I always have basic white cocktail napkins on hand, but I also recently started to keeping fun patterned and typography napkins as well. Bring something fun that matches the mood of the event.

Plates

I love lightweight disposable bamboo plates in fun shapes. I found these rectangles plates at JB Prince, which is my Chef secret. They have EVERYTHING you ever need to entertain properly or cook like a 5 Star Chef.

Cheese forks, knives

Keep a variety of cheese knives on hand. Harder cheeses require a sharper knife or pick, and softer cheeses need a spreader. Crate and Barrel and Sur la Table have awesome options for cheese knives.

Cheese boards/Dishes

Slate, wood, and porcelain make excellent cheese boards. Thick cut wood from J.K Adams or a beautiful platter from Revol make perfect cheese board options.

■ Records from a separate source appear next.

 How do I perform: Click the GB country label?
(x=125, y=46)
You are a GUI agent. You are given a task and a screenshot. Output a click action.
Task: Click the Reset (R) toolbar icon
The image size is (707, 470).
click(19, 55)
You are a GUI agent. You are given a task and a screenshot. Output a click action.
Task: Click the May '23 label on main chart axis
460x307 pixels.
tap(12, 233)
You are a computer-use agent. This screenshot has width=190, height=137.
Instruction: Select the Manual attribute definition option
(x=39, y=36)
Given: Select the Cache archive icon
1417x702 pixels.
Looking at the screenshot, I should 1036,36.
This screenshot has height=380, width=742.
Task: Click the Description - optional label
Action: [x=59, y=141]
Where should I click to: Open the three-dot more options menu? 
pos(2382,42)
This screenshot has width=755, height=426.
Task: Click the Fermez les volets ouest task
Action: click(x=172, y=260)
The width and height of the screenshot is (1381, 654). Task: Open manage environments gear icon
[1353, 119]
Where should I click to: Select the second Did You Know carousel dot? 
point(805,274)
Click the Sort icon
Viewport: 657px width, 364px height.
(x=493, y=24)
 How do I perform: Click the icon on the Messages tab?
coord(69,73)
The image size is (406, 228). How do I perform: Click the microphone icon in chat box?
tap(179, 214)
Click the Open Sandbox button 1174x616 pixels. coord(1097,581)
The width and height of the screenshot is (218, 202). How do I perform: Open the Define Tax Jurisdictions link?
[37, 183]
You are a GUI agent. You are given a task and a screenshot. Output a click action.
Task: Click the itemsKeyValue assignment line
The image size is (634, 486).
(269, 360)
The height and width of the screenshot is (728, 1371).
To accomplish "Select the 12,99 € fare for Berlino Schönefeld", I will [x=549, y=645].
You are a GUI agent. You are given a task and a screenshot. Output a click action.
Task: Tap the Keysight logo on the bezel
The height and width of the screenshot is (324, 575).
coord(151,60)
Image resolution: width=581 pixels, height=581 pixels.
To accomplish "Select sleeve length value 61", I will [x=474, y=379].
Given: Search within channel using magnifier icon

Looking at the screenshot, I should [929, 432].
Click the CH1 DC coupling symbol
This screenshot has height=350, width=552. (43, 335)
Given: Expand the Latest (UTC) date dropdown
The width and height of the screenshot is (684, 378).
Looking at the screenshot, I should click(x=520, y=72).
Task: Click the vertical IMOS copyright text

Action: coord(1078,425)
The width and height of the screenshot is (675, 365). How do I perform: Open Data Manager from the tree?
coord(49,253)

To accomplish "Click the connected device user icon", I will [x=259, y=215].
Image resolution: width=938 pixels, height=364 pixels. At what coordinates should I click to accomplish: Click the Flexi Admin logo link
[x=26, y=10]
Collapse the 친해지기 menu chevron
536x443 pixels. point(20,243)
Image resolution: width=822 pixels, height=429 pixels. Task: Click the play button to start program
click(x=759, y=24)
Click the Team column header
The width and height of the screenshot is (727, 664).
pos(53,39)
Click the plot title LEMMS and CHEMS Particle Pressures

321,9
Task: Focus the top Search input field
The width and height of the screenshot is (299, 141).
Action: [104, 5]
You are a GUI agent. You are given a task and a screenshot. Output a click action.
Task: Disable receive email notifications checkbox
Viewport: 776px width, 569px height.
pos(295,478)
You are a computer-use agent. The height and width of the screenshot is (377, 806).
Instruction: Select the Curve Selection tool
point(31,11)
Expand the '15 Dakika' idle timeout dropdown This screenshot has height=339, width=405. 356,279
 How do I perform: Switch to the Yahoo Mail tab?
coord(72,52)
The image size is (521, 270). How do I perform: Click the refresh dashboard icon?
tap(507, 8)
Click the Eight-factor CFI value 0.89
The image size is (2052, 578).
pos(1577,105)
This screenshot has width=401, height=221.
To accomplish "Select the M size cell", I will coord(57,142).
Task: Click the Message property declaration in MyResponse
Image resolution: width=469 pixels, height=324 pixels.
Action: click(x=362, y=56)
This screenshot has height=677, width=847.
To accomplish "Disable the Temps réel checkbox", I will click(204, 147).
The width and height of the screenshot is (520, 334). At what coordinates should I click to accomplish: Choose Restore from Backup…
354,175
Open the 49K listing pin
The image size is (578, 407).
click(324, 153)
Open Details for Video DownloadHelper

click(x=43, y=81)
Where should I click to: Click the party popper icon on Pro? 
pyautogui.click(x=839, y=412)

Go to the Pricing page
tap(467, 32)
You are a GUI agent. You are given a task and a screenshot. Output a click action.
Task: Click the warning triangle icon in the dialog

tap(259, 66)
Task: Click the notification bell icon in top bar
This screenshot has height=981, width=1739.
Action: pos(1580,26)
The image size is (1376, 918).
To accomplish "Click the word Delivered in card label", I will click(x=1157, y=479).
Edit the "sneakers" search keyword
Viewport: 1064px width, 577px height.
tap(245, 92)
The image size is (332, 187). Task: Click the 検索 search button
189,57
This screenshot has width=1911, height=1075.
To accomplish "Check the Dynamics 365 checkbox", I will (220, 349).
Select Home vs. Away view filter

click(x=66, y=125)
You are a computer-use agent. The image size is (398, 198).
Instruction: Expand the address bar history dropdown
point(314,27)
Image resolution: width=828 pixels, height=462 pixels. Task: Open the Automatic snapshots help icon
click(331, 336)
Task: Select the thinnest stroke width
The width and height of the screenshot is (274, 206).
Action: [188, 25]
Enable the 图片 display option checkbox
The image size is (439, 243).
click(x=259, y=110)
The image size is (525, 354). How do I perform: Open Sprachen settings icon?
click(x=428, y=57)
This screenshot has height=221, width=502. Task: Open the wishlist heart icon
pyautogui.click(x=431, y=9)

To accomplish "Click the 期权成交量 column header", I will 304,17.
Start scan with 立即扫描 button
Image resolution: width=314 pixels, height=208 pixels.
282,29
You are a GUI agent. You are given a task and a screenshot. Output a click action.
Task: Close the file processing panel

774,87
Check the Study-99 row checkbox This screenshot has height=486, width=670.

Paring Knife, Bread Knife, Wine Key, Offset Spatula

Remember to bring items to make it happen. A paring knife, bread knife, wine key, and small offset spatula will be needed to make it all happen. Make sure you have a small cutting board to work with as well. Ziplock bags and paper towels to clean up and wrap left over cheese in.

Sail Away

With a small amount of planning, and a bit of time, you can pull off an impressive spread. This combo can be used for small gatherings or for a housewarming party. Remember to always add your own flair when entertaining, make it memorable and plan ahead so you can enjoy the party yourself.

Happy Entertaining!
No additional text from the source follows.